As for the trope that EVs are cheaper to operate, experience reveals otherwise. Earlier this year, for example, Hertz sold off much of its recently purchased EV fleet after discovering those vehicles’ maintenance and operational costs. Survey data reveals individual owners face similar problems. In 2023, Consumer Reports found that electric vehicles were associated with 79 percent more problems than were conventional vehicles. These vehicles also pose higher personal costs in the form of far longer fueling times—critically important to middle-class and lower-income drivers but less relevant for wealthy, multicar households, where the EV is an option, not a necessity. Advocates have also ignored the multitrillion-dollar infrastructure costs needed to make on-road EV fueling possible.

While one might assume that EVs’ operational and reliability features will improve and that prices will moderate over time, such progress comes only with the maturation of the associated industries, which can take many years, even decades. And with 2032 mandates looming, there is less time to achieve such progress than many imagine. The roughly four-year design and retooling cycle times for auto factories means that the type of cars available by the time the bans take effect will be based on decisions made during the next U.S. president’s term.

Progressive policymakers are pursuing pro-EV mandates, despite these headwinds, because they believe that replacing gas-powered cars will radically reduce global carbon dioxide emissions. But the notion that EVs are “zero-emissions” is untrue, even fatuous. Set aside the obvious fact that hydrocarbons, which necessarily emit carbon dioxide when burned, are essential for electricity production on grids nearly everywhere and will be for decades. The “hidden elephant” for emissions comes from the massive upstream use of hydrocarbons to mine and produce the materials needed to build EVs in the first place.
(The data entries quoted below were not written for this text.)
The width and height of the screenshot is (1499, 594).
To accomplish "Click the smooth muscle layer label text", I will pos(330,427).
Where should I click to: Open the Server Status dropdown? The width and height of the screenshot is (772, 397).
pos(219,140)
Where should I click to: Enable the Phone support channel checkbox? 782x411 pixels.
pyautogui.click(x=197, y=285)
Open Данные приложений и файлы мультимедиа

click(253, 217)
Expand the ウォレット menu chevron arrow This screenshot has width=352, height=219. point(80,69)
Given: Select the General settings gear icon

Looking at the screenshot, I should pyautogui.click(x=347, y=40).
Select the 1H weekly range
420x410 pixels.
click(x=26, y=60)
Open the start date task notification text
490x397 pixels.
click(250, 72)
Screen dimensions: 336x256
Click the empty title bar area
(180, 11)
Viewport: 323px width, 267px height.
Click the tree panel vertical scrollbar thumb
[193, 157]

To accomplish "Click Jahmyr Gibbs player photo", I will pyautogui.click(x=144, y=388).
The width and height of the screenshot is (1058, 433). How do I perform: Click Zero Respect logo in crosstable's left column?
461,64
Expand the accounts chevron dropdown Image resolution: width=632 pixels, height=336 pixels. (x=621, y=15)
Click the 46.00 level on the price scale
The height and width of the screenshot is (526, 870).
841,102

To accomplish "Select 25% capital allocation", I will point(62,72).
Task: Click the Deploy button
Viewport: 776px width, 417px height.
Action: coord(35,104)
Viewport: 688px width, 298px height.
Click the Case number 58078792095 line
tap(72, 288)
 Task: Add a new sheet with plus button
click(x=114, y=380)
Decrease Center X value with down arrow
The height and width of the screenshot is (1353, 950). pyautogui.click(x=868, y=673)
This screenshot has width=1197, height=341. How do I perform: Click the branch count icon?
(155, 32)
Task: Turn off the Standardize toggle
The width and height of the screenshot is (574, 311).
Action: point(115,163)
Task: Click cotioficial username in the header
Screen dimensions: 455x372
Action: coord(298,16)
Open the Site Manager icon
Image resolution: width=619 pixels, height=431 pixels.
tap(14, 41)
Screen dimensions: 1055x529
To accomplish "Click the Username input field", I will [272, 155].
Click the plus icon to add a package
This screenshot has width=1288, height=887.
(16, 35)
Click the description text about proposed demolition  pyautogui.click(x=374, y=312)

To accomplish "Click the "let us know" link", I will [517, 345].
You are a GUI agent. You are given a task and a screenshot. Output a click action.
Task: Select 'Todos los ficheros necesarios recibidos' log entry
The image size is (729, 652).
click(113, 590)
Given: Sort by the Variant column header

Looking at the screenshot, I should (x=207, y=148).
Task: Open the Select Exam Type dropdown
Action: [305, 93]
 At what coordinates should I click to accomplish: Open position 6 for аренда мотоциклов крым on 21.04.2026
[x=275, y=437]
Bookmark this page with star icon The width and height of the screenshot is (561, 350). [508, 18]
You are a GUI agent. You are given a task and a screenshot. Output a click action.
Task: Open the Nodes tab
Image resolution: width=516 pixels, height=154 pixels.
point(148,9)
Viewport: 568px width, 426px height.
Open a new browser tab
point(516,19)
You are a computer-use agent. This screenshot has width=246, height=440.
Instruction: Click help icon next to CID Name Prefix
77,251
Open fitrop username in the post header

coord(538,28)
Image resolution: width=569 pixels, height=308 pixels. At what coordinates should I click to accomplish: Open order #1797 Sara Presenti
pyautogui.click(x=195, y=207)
Those emissions, even if happening elsewhere, can be significant enough to nullify many of the downstream reductions from avoiding conventional-car use. More importantly, any gains made from America’s adopting EVs will be wiped out by continually rising and far greater emissions from economic expansion in China, India, Indonesia, and Africa.

It’s no coincidence that the benefits of the still-expanding digital economy are colliding with the energy realities of the old economy. Ironically, the energy-hungry cloud is enabling a booming gig economy, which in turn fuels demand for the old economy’s favorite mobility technology—a low-cost, high-convenience car with a high-performance internal combustion engine. For years, Silicon Valley investors have been touting a tech-driven “mobility revolution.” Well, we’ve got one.

The name of the person who first used the term “gig” for cloud-and-car-enabled work is lost to history. The slang term itself traces its origins to jazz musicians from the Roaring Twenties, a century ago. Whether our 2020s will roar, too, depends on whether we have enough cheap old-economy grid energy to power the cloud—and enough old-economy automobiles to propel an even bigger gig economy.